Open aleemstreak opened 11 months ago
So the implementation of this is fairly straightforward:
I think we probably want to make this more of a first class feature and a feature you can build from a collection of features. The largest reason for this is the weird impact it has on input handling and sizing the header texture.
I will flesh out the details soon.
I'm not sure making it a regular row that hides the vertical seperators is going to work because we wouldn't want clipping in the row. For example, imagine the title of the group was really long:
On the other hand, we'll prob need a way to figure out where the columns start and end in row because we might want to draw things in the group row that align with the headers like:
(and def agree on making this a first class feature because of the input handling)
API sketching:
interface StickyRowData {
/**
* The indexes of the rows to make sticky, this must include the 0th row.
* @group Data
*/
readonly rows: CompactSelection;
/**
* The height of the sticky rows. If not provided all rows will get the same height as the first sticky row. All
* sticky rows must have the same height.
*/
readonly height?: number;
/**
* Enables or disables the drawing of borders inside of sticky rows
* @defaultValue true
*/
readonly verticalBorders?: boolean;
/**
* Overrides the default theme of the sticky row
*/
readonly themeOverride?: Partial<Theme>;
/**
* Controls the navigation behavior of the grid. If `skip` is provided the grid will skip over the sticky rows
* when the user selects a new cell. If `skip-up` or `skip-down` is provided the grid will skip over the sticky
* rows when the user navigates up or down.
*
* If a sticky row is marked block, it will act like skip, but clicking on it will also not result in selection
* a cell in the sticky row.
*/
readonly navigationBehavior?: "normal" | "skip" | "skip-up" | "skip-down" | "block";
/**
* Controls the selection behavior of the grid. If spanning is allowed sticky rows act like any other cells. If
* spanning is not allowed selections will be unable to span sticky rows.
*/
readonly selectionBehavior?: "allow-spanning" | "block-spanning";
}
So when creating a DataEditor you would pass a StickyDataRow object if you want to use sticky data rows.
This interface should cover all of your use cases. You can enable and disable the borders inside of sticky rows. You can change the navigation behavior, and you can either allow selections to span over sticky rows or block it. What you cannot do is allow selection to span a sticky row and omit the row itself. This would be possible by leveraging the range stack, but it would be complicated and I don't think it is needed right now.

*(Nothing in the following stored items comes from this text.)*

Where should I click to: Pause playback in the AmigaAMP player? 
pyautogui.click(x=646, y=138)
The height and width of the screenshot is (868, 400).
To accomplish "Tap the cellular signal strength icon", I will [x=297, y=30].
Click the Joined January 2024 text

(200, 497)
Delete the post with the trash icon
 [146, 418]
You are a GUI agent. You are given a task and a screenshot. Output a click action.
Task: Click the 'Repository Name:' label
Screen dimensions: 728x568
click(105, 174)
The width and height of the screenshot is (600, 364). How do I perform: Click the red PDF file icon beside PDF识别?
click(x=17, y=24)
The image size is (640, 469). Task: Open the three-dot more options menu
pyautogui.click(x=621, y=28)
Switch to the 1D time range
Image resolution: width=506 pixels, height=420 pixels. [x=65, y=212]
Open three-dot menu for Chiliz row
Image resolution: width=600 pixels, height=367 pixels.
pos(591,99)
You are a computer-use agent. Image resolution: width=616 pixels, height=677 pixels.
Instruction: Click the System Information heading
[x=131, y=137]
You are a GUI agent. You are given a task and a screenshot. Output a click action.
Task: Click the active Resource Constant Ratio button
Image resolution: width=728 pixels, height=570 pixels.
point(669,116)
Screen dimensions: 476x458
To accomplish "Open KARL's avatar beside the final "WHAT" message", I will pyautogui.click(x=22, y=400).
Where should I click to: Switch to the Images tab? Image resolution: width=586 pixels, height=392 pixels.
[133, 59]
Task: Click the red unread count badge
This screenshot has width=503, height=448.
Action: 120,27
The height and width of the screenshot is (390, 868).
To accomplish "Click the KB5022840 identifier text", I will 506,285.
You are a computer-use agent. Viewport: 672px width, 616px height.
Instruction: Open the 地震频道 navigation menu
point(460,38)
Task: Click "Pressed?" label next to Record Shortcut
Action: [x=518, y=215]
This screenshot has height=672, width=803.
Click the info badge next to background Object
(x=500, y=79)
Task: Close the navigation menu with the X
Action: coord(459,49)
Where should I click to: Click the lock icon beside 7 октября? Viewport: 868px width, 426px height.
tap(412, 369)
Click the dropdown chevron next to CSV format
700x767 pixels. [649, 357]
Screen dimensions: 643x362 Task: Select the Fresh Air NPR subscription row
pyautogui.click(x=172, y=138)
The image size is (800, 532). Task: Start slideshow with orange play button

Implementation is fairly straightfoward. If sticky rows are enabled the header texture target is extended to the height of the sticky rows and we simply compute which 1 or 2 sticky rows need to be rendered into it based on the scroll state. Hit detection needs a similar update, fortunately the same code will do both. The rendering into the header texture is the reason we are restricting that the first row must be a sticky row. Otherwise it makes this slightly more complicated.
Sticky rows will incur a barely perceptible performance penalty during the push part of the scroll. This will not be noticeable.
What do you think?
Some outstanding issues in my mind:
1) I don't like the name sticky rows. I think it... sucks? Yeah it sucks.
2) It seems like this should combine well with some form of grouping behavior. I wonder if there is a reasonable way to express "collapsed rows" as well. This would make this feature not only provide sticky rows like you want but also row grouping.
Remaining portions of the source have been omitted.